The manufacturer of whole grain ingredients used in cereal, bread, bars and other products, also might eventually do some packaging or processing at the site, Executive Vice President Christian Kongsore said.
Grain Millers, which is based in Eden Praire, Minn., bought the 140,000-square-foot warehouse at 70 S. Bertelsen Road, and the eight acres it sits on, for $5.97 million in late December, according to Lane County property records.
The property is not a replacement for the nearly 100-acre parcel along Highway 99, south of Junction City, that Grain Millers bought in 2007, where it plans to build a new plant, Kongsore said.
“This is not in lieu of the Junction City property,” he said. “We’re hanging onto that. That’s a nice piece of property for us, and we still have a long-term view of that.”

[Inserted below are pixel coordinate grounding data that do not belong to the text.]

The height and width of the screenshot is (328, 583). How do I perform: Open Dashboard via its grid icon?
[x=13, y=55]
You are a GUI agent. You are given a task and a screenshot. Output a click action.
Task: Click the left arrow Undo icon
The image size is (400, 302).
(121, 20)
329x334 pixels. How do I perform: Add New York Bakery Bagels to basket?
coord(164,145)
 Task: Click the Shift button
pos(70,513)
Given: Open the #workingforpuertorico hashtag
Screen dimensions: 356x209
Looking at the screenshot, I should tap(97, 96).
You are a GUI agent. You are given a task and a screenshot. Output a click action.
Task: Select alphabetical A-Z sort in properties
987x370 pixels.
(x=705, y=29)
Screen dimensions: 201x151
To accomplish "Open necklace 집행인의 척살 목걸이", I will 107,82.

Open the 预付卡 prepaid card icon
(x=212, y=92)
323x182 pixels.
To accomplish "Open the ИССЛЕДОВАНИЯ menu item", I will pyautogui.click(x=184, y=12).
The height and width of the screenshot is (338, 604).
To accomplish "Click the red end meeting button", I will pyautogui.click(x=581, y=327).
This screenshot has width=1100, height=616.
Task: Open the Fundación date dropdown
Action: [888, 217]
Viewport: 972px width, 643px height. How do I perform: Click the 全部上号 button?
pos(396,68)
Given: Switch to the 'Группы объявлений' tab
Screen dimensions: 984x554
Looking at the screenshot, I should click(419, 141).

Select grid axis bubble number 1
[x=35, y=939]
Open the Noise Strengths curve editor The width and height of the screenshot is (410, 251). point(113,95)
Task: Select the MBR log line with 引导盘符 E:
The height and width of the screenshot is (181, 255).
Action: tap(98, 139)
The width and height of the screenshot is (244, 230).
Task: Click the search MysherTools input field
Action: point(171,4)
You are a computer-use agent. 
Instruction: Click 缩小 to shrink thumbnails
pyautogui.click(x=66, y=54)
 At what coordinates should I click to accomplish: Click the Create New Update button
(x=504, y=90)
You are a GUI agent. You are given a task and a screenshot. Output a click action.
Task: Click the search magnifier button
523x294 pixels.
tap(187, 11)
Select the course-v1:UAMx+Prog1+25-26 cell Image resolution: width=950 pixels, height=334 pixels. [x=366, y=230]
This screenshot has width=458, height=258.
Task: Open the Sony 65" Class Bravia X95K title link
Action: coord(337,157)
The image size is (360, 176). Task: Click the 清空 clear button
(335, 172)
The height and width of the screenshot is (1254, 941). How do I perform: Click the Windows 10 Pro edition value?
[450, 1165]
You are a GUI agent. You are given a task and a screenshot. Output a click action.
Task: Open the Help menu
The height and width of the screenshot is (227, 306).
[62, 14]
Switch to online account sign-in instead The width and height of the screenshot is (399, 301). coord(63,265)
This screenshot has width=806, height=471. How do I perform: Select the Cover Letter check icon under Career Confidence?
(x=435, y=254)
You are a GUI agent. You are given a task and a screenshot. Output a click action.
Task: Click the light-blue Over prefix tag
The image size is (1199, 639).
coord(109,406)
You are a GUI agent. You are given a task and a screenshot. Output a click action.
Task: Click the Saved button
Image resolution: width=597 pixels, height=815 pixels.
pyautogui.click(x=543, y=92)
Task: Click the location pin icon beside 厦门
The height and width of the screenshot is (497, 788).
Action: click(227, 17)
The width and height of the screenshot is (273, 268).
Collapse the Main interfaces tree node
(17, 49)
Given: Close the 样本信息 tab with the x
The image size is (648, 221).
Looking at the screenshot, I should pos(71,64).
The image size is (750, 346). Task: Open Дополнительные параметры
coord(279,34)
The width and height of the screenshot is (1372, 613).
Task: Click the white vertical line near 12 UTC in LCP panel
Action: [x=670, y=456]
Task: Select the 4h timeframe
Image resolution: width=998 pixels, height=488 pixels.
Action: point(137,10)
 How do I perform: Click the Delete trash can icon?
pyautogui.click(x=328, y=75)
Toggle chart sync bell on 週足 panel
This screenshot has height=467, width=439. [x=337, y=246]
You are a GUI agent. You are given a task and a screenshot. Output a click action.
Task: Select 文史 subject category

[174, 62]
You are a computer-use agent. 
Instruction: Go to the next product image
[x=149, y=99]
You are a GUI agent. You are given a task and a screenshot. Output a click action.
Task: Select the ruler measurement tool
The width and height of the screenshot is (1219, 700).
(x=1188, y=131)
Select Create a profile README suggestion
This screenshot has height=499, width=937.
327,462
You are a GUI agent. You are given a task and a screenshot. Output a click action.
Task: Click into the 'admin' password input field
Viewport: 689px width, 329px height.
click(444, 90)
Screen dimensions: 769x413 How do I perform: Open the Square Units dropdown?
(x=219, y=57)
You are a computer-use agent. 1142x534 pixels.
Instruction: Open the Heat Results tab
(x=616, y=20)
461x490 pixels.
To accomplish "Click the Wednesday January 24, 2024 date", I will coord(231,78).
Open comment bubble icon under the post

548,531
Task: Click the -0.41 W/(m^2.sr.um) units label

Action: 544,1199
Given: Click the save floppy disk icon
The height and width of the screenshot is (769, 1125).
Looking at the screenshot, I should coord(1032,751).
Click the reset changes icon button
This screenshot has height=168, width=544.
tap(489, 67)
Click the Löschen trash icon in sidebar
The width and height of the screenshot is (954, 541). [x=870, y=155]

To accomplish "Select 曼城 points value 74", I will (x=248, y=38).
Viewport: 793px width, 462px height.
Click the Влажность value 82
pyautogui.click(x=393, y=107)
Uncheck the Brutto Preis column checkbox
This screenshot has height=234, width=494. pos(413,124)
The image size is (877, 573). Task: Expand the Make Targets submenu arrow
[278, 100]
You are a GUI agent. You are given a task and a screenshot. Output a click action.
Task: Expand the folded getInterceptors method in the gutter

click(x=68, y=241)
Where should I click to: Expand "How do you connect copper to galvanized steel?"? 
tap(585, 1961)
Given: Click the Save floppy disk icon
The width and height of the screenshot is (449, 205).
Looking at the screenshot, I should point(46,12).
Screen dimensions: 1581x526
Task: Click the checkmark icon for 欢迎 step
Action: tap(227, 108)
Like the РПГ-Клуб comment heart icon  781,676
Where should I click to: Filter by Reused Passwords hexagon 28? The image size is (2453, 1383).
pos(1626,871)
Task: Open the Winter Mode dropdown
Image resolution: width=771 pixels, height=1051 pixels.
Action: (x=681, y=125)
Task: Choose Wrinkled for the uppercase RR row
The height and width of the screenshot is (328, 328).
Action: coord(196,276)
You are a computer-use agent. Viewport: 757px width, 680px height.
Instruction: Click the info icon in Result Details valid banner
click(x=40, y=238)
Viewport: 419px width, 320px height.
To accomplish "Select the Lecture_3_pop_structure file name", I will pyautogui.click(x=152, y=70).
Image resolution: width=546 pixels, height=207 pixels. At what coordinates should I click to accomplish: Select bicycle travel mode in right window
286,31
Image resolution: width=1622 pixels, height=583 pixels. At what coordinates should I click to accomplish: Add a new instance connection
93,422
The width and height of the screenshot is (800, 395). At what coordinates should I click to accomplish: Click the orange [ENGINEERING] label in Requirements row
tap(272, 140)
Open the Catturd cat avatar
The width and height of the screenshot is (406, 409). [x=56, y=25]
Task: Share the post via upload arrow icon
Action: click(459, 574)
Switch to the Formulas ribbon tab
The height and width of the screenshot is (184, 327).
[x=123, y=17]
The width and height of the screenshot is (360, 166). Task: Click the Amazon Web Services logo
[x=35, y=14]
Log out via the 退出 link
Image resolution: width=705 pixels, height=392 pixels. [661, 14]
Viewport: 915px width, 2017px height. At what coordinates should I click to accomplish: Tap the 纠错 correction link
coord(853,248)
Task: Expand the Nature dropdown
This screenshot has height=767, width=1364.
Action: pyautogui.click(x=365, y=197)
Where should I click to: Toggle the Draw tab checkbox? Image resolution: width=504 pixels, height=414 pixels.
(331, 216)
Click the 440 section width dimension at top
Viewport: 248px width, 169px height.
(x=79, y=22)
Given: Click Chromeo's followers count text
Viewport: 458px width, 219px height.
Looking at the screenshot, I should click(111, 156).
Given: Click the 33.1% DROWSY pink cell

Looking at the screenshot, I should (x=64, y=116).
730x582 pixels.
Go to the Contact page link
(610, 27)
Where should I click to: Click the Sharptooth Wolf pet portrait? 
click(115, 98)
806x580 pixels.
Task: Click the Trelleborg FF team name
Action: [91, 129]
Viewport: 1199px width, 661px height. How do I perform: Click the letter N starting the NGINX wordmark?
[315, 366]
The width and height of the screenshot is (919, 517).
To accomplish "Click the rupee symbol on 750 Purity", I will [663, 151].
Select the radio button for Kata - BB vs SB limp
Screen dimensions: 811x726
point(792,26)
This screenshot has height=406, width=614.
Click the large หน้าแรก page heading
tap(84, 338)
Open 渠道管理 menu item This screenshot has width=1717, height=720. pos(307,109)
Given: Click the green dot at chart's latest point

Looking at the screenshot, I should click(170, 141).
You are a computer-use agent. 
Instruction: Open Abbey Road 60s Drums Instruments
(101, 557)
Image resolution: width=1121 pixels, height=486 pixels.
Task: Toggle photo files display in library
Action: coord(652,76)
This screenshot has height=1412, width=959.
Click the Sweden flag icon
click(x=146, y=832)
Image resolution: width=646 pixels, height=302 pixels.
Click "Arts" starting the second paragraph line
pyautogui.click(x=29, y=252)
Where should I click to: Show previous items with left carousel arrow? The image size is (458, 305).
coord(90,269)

An expansion in Junction City, however, is probably still years down the road, Kongsore said.
“We have so many processing plants throughout North America now,” he said. “We have seven different sites and each site requires their own unique expansions, so we kind of scale our projects up and down, and (Junction City) is probably five years out.”
Kongsore said the company’s decision to buy the west Eugene site had nothing to do with the pace of development in Junction City. He had told The Register-Guard in 2008 that he was hoping to get the Junction City project rolling by 2010.
Grain Millers snapped up the west Eugene site because “it’s immediately available (and) it met all of our immediate needs,” Kongsore said.
“It’s a beautiful warehouse space,” he said. “The building itself is a Class A building and requires very little for us to do. We’ll put ($200,000 to) $300,000 into it, and it will be great for food storage.
“It’s a nice big property,” Kongsore said. “There’s some rail access, so there’s some possibility for doing more there in the future if we desire. As we move along we may look at it for some packaging options and maybe some processing options even, but we’re in no hurry to do anything there.”
The spacious warehouse will be an improvement over the patchwork of storage spaces the company has now, Kongsore said.
Grain Millers has about 40,000 square feet of warehouse space scattered among three sites in Eugene, including the company’s mill at 315 Madison St.
Grain Millers has 110 employees in Eugene. When the west Eugene warehouse opens, which is expected to happen this summer, four to five employees will work there, Kongsore said. One person already has been hired specifically to work at the new warehouse; the others will be transferred from the company’s other warehouses throughout town, Kongsore said.
Grain Millers processes mainly oats, as well as barley, rye and wheat in Eugene. It also processes and distributes soy, flax, and ancient grains, such as amaranth, quinoa.
The company remains “very strong’ in organic products, Kongsore said.
Grain Millers’ customers, from bakeries to baby food manufacturers to beverage producers, all have seen good growth over the years, he said, and he expects that to continue.
Privately owned Grain Millers was founded in 1986. In addition to its Eugene mill, it has sites in Eden Prairie, Minn.; St. Ansgar, Iowa; Yorkton, Saskatchewan; St. Peter, Minn.; Marion, Ind.; Las Animas, Puebla, Mexico; and Newton, Wis.